## WHAT TO WORK ON
Show every line of the records below that contains the word "should", copying each line in full.

====================

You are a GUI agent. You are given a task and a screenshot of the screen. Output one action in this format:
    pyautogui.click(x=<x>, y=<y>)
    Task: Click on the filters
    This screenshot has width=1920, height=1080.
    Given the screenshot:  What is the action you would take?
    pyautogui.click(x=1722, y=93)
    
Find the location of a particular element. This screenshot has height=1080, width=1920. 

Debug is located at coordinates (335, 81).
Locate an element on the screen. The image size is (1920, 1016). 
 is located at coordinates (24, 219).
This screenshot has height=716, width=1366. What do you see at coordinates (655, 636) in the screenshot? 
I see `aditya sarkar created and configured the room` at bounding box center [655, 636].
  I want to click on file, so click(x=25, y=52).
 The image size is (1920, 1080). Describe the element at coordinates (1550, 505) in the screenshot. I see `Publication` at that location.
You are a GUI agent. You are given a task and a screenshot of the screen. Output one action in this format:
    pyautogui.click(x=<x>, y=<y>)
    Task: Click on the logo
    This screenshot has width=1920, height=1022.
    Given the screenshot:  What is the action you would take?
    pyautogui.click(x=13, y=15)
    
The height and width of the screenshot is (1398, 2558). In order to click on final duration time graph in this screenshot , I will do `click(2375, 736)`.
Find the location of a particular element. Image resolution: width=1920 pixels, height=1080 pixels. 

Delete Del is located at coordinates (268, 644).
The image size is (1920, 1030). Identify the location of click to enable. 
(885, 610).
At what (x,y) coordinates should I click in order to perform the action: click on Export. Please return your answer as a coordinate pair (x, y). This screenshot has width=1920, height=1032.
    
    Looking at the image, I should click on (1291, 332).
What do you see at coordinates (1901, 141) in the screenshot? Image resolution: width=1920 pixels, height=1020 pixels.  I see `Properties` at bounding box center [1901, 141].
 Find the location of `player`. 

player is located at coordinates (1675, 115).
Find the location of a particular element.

====================

## TASK RESULT
At what (x,y) coordinates should I click in order to perform the action: click on Export. Please return your answer as a coordinate pair (x, y). This screenshot has width=1920, height=1032.
    Looking at the image, I should click on (1291, 332).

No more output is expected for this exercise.